On the supplier side, too, not attending to payment terms can mean new businesses fail to build up strong relationships with the companies they will need if they want to grow quickly. "Building up goodwill is very important for growth businesses. Just paying ad hoc when you have money in the bank won’t do that," he says.

Taxing concerns

Anita Monteith, ICAEW’s technical manager for SME tax, says the table of fixed rate deductions that accompanies the cash accounting proposals could amount to massive administrative savings for small businesses, although the principle is more attractive than the amounts proposed at the time of writing.

She believes that unless the amounts are increased, small businesses will be better off claiming a deduction for a proportion of their actual costs to cover home phone, internet and car use.

There are also concerns that the proposals may lead to obfuscation on the tax front. "With cash accounting, it may be relatively easy to distort figures to your advantage – to make a big payment at the end of the year, for instance, to bring tax relief forward," says Lewis.

Simon Witkiss, product director at IRIS Accountancy Solutions, says businesses can and do use cash accounting for VAT calculation up to the millions. "However, for cash accounting to be a success HMRC must resist the temptation to implement too many rules around minimising tax avoidance," he says.

"The increased limit the chancellor has proposed probably increases the pressure on HMRC to strike the right balance between simplicity and fairness. Businesses will also need to understand that while their accounting may be simplified that doesn’t mean the tax rules on what is an allowable expense are lessened."

Monteith is concerned that in the name of simplification we will end up with a more complex set of options, with businesses checking to see which ones leave them better off. Rules will be needed around when and how businesses can or should enter or leave the scheme and also around the principles of cash accounting itself – what do we mean by cash? When can a business consider it has made a payment?

"The way the rules look at the moment there may not be much real simplification involved," she says.

And for businesses with true growth potential, the rules might have the effect of limiting their ambition. "Once you apply a distinction people trade up to that level and not beyond."


In light of the complexities of the initiative to arrive at IFRS, UK SMEs might view IFRS-based UK GAAP with trepidation.

Given that the original aim, in part, was to minimise financial crises through distortion within company results, some wonder if we have been overtaken by events.

But John Boulton, corporate reporting manager in ICAEW’s financial reporting faculty, says IFRS for SMEs has been refined to make them palatable to UK constituents. The standards are, he says, more concise than current UK GAAP and give more up-to-date reporting.

Aspects of the IFRS for SMEs made the regime unsuitable for the UK unmodified, but the new UK standards based on it have been enhanced through consultation.
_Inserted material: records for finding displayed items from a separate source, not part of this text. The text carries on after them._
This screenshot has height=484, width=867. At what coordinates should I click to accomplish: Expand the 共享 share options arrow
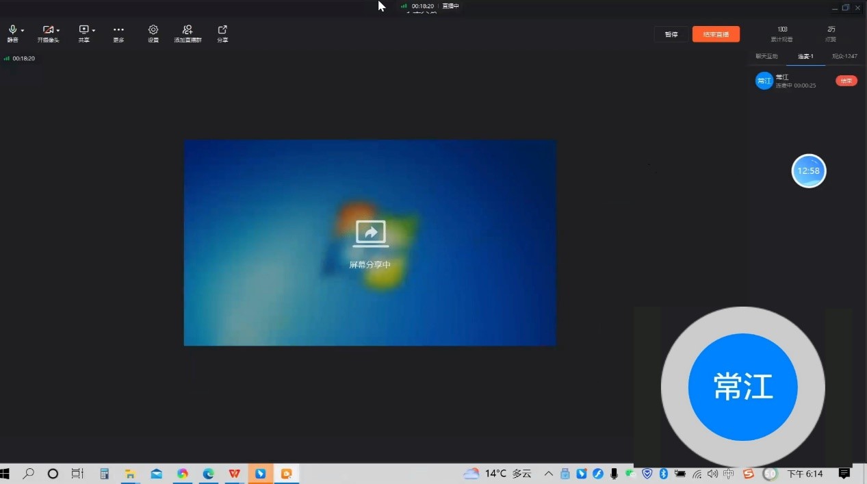pos(94,31)
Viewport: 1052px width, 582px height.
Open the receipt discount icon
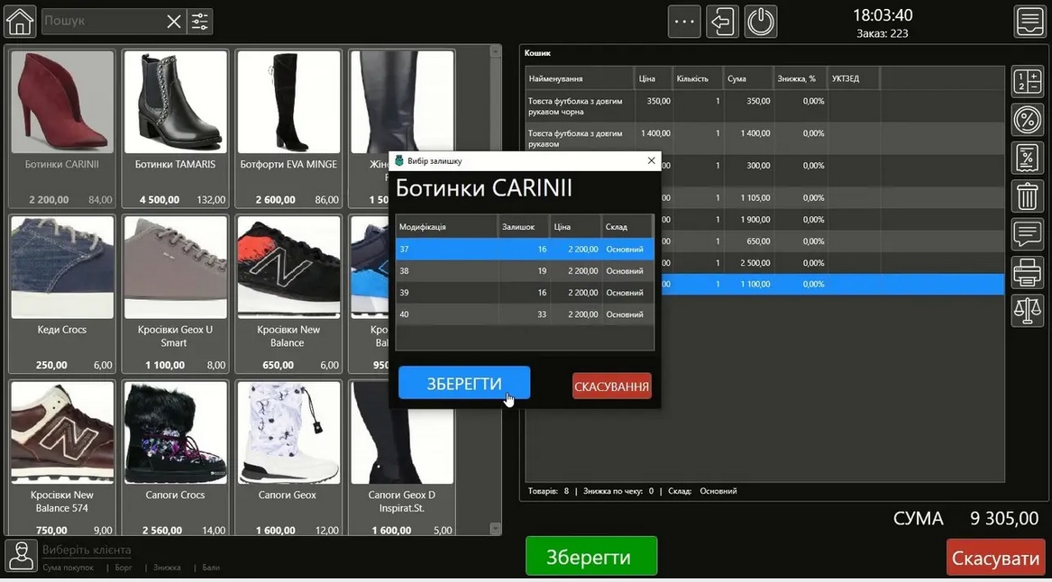click(x=1027, y=157)
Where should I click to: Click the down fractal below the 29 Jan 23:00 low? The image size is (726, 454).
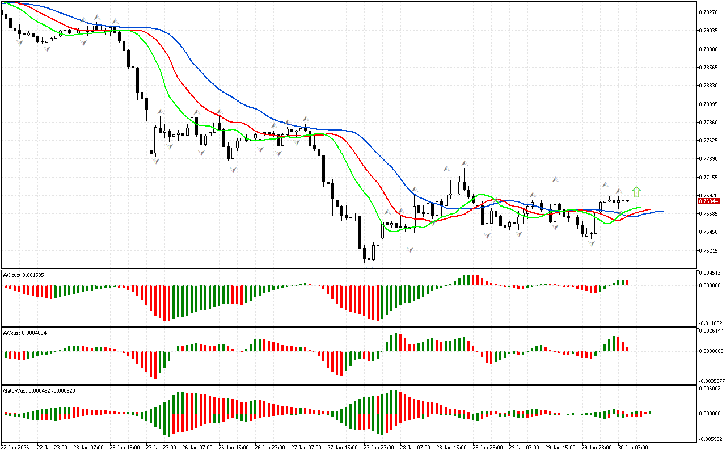point(592,243)
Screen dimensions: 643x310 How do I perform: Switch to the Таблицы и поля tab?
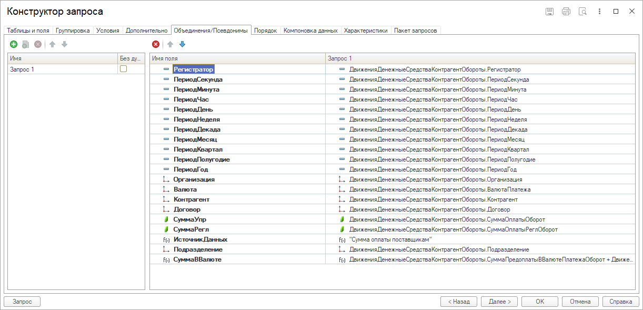pos(28,31)
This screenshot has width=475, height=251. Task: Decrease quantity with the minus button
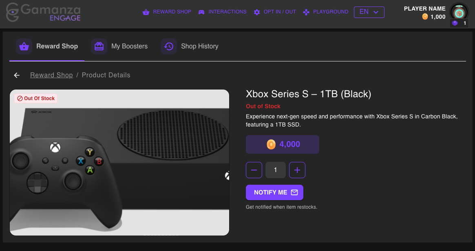click(254, 170)
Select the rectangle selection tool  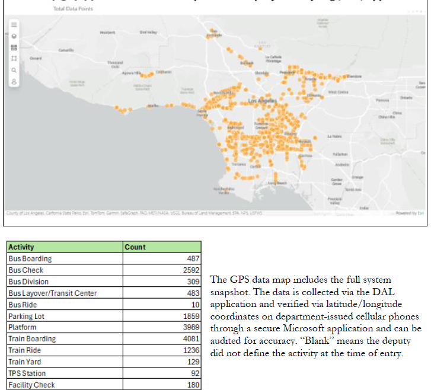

The new standards address concerns whether businesses will be able to:

  • Revalue property, plant and equipment
  • Capitalise development costs (an issue for tech companies with small turnover)
  • Capitalise borrowing costs.

These options are reinstated under the proposed new UK GAAP. In addition the UK GAAP will require certain financial instruments – foreign exchange forwards or commodities forwards used by agri-businesses – to be recognised on the balance sheet.